DüsseldorfJens Schwarz meldet sich selten zu Wort. Der Vorsitzende des Konzernbetriebsrats der Deutschen Bahn und damit der Vertreter von rund 200.000 Eisenbahnern in Deutschland überlässt das Feld eher den Eisenbahnergewerkschaften. Allen voran natürlich der inzwischen streikerprobten GDL mit ihrem Vorsitzenden Claus Weselsky. Wenn sich Schwarz jetzt also zu Wort meldet, wiegt das umso mehr.
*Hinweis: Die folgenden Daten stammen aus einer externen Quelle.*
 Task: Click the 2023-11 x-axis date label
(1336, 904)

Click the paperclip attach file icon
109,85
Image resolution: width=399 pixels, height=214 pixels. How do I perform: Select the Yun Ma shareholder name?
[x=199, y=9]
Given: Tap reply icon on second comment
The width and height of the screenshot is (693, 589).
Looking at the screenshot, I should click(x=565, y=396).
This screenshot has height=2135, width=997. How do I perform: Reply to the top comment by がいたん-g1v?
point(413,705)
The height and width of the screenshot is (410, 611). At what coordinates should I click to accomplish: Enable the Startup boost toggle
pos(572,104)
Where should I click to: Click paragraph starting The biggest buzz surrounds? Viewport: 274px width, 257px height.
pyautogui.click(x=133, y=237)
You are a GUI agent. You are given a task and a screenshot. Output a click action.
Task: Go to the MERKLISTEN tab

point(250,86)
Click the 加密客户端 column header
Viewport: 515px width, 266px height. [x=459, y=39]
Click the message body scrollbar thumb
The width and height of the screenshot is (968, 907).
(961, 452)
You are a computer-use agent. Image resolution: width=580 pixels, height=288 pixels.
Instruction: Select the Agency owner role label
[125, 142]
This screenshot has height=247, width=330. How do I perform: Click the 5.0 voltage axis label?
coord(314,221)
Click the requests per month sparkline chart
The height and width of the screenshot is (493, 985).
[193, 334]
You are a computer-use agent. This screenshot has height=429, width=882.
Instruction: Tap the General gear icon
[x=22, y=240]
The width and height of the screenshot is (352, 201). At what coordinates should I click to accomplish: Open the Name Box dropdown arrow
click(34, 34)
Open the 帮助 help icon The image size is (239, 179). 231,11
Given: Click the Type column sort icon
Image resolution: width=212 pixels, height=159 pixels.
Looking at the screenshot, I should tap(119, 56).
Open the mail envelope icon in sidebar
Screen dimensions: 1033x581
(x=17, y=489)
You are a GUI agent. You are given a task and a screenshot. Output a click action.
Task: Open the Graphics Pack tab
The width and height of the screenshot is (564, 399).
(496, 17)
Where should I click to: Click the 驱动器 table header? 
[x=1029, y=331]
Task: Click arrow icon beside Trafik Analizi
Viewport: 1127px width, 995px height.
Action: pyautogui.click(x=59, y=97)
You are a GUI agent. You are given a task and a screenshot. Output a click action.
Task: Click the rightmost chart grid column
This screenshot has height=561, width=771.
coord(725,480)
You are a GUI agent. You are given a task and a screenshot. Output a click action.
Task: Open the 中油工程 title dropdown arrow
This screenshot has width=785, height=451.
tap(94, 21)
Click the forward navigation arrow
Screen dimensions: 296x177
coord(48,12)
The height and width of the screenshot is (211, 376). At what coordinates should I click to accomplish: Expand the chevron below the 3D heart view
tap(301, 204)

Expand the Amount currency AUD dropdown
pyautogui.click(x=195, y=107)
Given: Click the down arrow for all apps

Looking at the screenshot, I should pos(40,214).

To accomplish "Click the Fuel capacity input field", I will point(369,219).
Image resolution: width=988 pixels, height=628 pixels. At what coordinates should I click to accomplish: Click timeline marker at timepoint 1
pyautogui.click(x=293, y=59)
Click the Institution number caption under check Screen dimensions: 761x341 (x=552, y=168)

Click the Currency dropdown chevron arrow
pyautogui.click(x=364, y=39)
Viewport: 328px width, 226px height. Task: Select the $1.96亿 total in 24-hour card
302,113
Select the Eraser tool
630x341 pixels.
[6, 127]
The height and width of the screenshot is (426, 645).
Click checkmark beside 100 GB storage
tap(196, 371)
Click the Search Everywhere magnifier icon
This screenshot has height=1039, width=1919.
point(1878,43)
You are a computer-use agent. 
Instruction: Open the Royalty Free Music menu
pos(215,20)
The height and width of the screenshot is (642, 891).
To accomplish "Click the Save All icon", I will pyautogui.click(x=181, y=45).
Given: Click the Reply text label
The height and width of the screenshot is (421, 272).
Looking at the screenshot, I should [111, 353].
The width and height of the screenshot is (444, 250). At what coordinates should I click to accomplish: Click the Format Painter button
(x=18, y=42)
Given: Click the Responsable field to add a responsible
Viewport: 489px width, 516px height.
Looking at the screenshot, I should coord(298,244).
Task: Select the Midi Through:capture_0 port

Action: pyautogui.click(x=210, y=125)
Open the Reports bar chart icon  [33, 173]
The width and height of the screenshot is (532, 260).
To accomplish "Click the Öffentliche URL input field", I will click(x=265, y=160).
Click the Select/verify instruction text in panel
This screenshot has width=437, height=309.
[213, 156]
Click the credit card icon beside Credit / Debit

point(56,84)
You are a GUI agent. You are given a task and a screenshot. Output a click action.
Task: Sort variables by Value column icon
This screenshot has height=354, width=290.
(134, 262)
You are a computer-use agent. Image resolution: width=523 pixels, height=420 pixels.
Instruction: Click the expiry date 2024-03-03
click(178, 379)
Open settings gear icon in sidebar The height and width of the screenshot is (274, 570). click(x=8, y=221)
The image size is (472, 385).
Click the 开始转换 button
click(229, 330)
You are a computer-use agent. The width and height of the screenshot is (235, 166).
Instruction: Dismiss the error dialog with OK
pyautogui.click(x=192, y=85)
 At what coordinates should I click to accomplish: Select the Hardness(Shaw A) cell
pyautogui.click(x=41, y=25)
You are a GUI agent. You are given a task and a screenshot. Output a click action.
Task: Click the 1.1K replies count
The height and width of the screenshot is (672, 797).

Der inzwischen neunte Lokführerstreik mit seinen wirtschaftlichen Folgen lasse die Beschäftigten der Bahn um ihren Arbeitsplatz fürchten, berichtete Schwarz am Mittwoch in Frankfurt. Der derzeitige Schwebezustand verunsichere die Kollegen zum Teil massiv, sagte Schwarz in Frankfurt. Er appellierte an das Unternehmen und an die Gewerkschaften GDL und EVG, sich schnell zu einigen.

Schwarz ist Mitglied der EVG und unterstützt deren Position nach einem einheitlichen Tarifvertrag im Bahn-Konzern. „Der integrierte Konzern und die damit verbundene Durchlässigkeit innerhalb des Konzerns gewährleisten unseren Kolleginnen und Kollegen berufliche Perspektiven, die es zu wahren gilt“, fordert er. Die GDL versucht dagegen eine eigenständigen Tarifvertrag für Lokführer und Bahnpersonal durchzusetzen. Deshalb ziehen sich die Verhandlungen mit der Bahn, hin. Die Bahn will unterschiedliche Tarifverträge für dieselben Berufsgruppen verhindern.

Während der Streik nun auch im Personenverkehr angelaufen ist, sprechen Bahnvorstand Ulrich Weber und GDL-Chef Claus Weselsky seit Dienstag wieder miteinander. Moderator ist der frühere Vorsitzende des Bundesarbeitsgerichtes Klaus Bepler.

Ziel der Gespräche ist es, eine Rechtsgrundlage für weitere Verhandlungen zu finden. Über den Stand der Gespräche wurde nichts bekannt. 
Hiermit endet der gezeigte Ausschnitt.